The recovery outlook is positive and Wednesday’s announcement confirmed that the Fed is getting the job done, but taking its time, in the effort to support the U.S. economy.
After its July policy meeting, the Fed took a relatively dovish stance on its economic outlook. There weren’t too many changes made to monetary policy; interest rates will remain close to zero for the foreseeable future, and the Fed will continue to purchase treasuries and mortgage-backed securities to bolster the economy. The most significant change was a decision made at the Jackson Hole Symposium in August to focus on an average inflation rate of 2%, rather than a target rate, leaving room for anticipated fluctuations.
The Fed Funds Rate was lowered to a range between 0.0% and 0.25% back in mid-March when the Fed stepped in with two surprise rate cuts ahead of the scheduled FOMC meeting. The Federal Reserve was one of the first central banks to respond to the Covid-19 threat, and it did so at a time of peak global economic uncertainty. The reasoning behind the rate cuts was to get ahead of the pandemic by taking proactive preventative measures if things got worse, which they did.
Now that we’ve been assured rates will remain near zero until at least through 2023, the question became whether or not they will adjust the dollar amount of bonds and mortgage-backed securities they have been purchasing each month after reviewing the positive impact of the previous stimulus.
Bond Buying Will Continue
As expected, the announcement after the Fed’s two-day September meeting had the same dovish tone as the July meeting.
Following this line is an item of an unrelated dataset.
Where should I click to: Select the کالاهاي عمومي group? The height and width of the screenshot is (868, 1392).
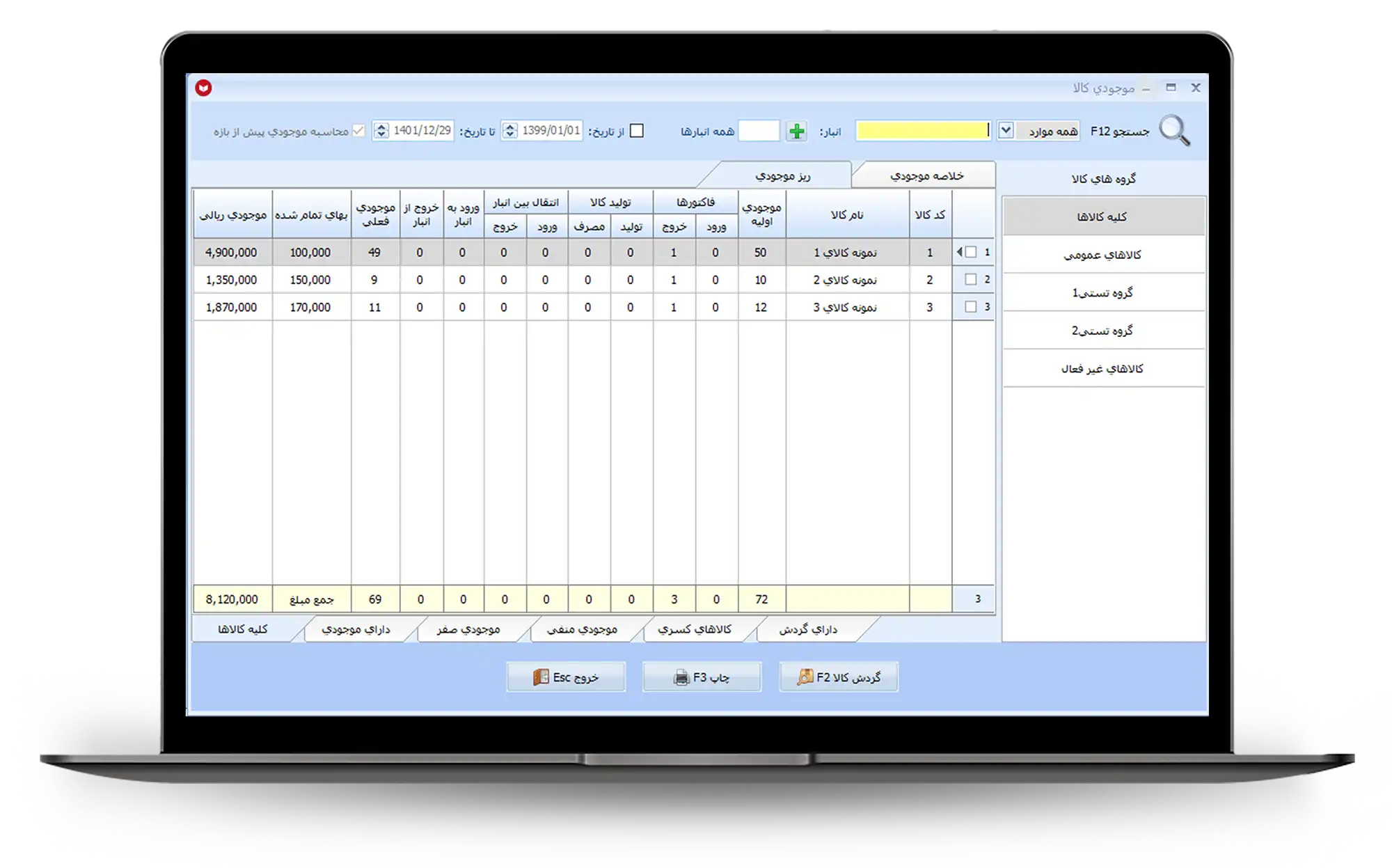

The assessments are that financial conditions have been improving, and the benchmark Fed Funds Rate will remain unchanged with a target range of 0.0% to 0.25% for at least another three years.
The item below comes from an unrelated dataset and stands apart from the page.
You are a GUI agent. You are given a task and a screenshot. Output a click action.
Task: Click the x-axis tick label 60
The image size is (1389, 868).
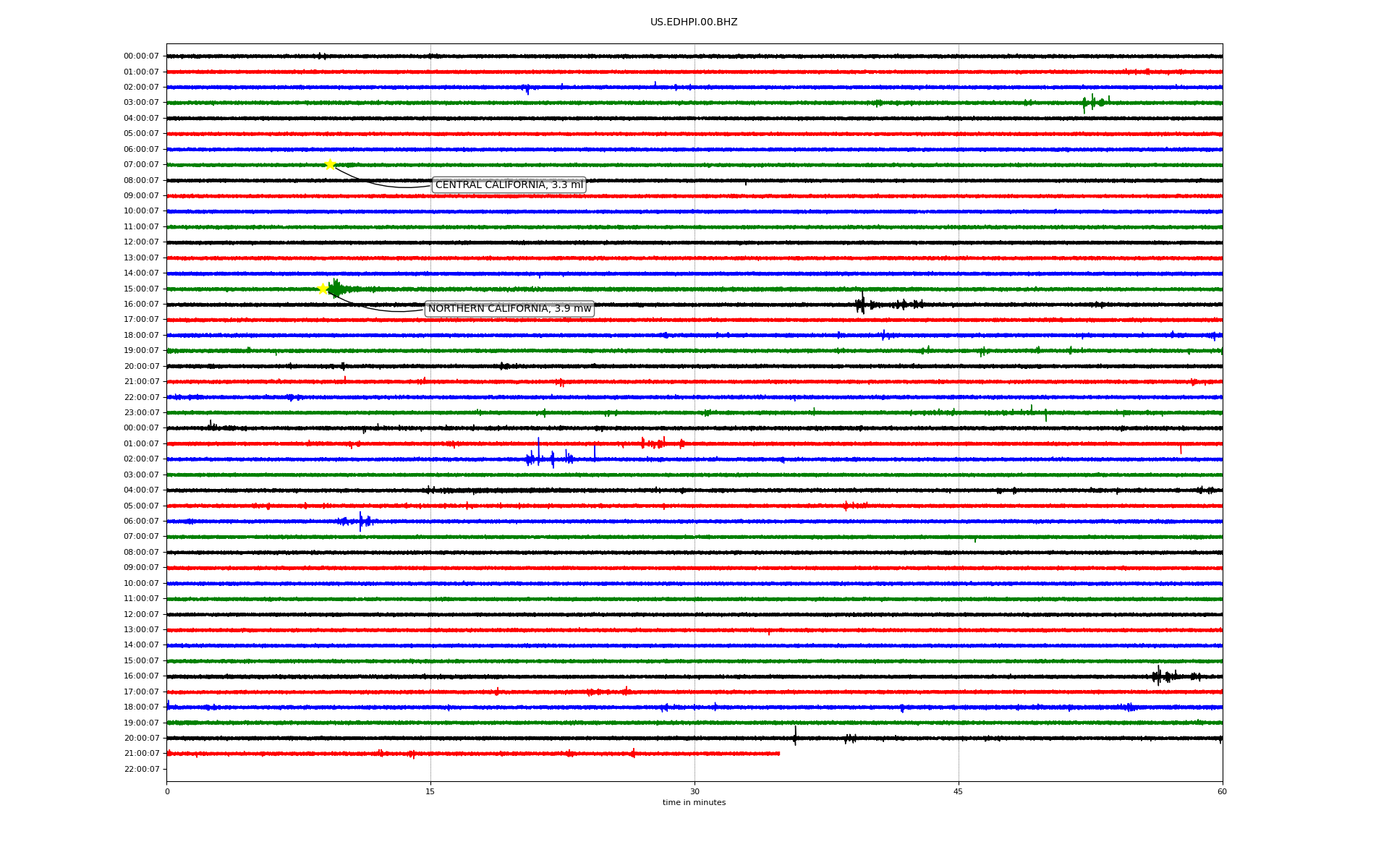1221,791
The press release issued after the meeting once again states that “The Federal Reserve is committed to using its full range of tools to support the U.S. economy in this challenging time, thereby promoting its maximum employment and price stability goals.” The statement went on to say that inflation has been running consistently below the longer-run goal, so the Committee will aim for an inflation rate moderately above 2% to meet the longer-term prospect of a 2% average.
In a linear statement issued by the Federal Reserve Bank of New York, the Fed stated that it is also committed to continued bond and securities buying. “Consistent with this directive, the Desk plans to continue to increase SOMA holdings of Treasury securities by approximately $80 billion per month. Treasury purchases will continue to be conducted across a range of maturities and security types.”
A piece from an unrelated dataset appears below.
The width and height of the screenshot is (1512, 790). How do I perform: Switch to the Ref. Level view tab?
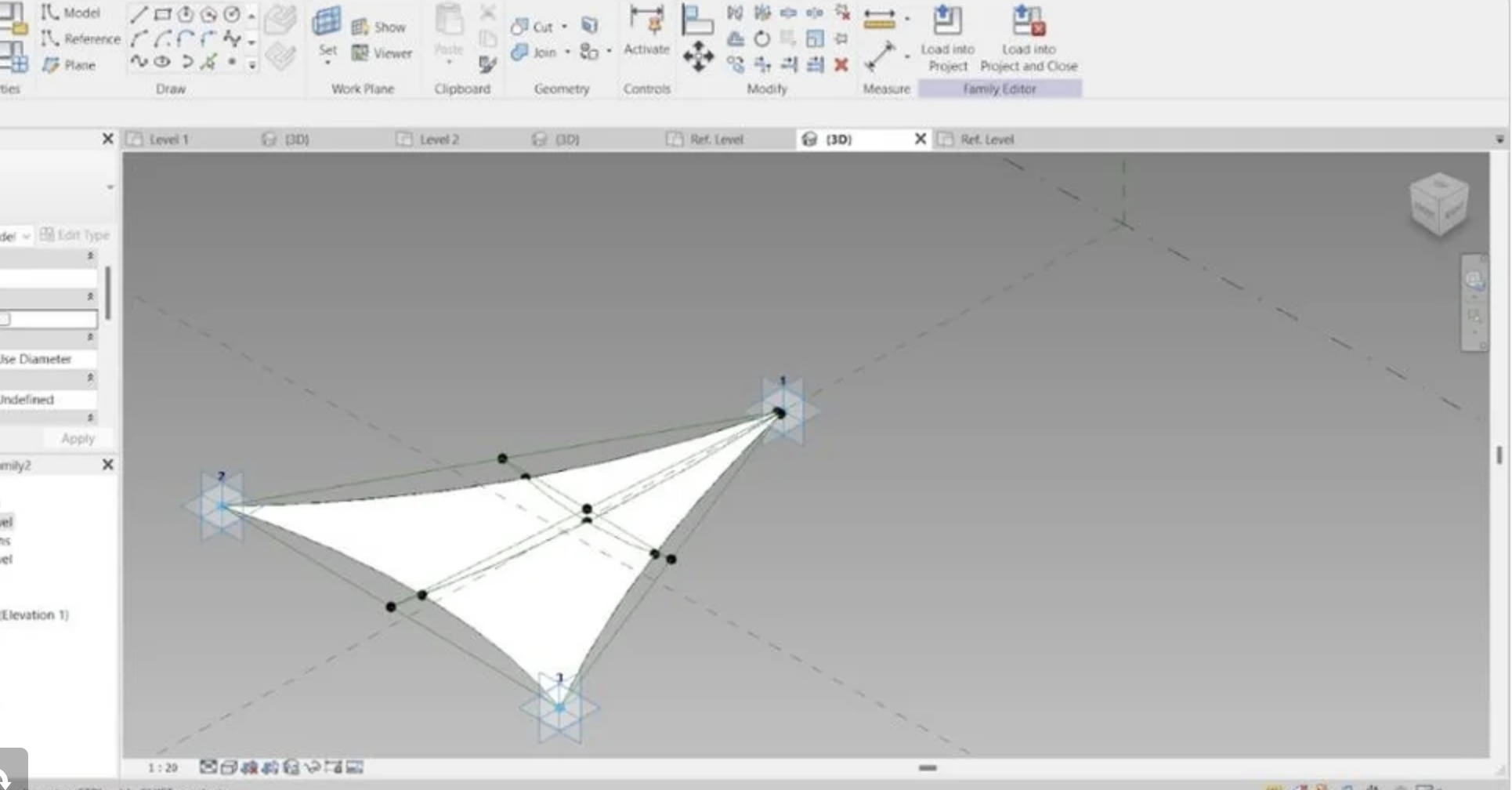point(715,138)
Even though the vote to maintain the current monetary policy was not unanimous, it’s evident that, overall, the Fed remains committed to economic recovery.
The Market Reaction
After trading sideways for most of Wednesday’s (Sep. 16) day session, equity index futures got a little boost to new highs from the Fed’s dovish comments when the VIX dipped below 25, but quickly did an about-face to make a run at the lows. Besides that, most other markets maintained a reasonably tame tone for the rest of the session.
After a mild knee-jerk reaction testing the 10-day moving average, gold futures followed suit, then leveled off again above the 5-day moving average before turning around to close on the lows. Crude Oil spent the entire session in positive territory but did dip just a bit after the Fed announcement.
With this being the last FOMC meeting before the Presidential Election, it may take a little time for the market, and traders, to absorb all the information. But for now, the economic outlook remains positive.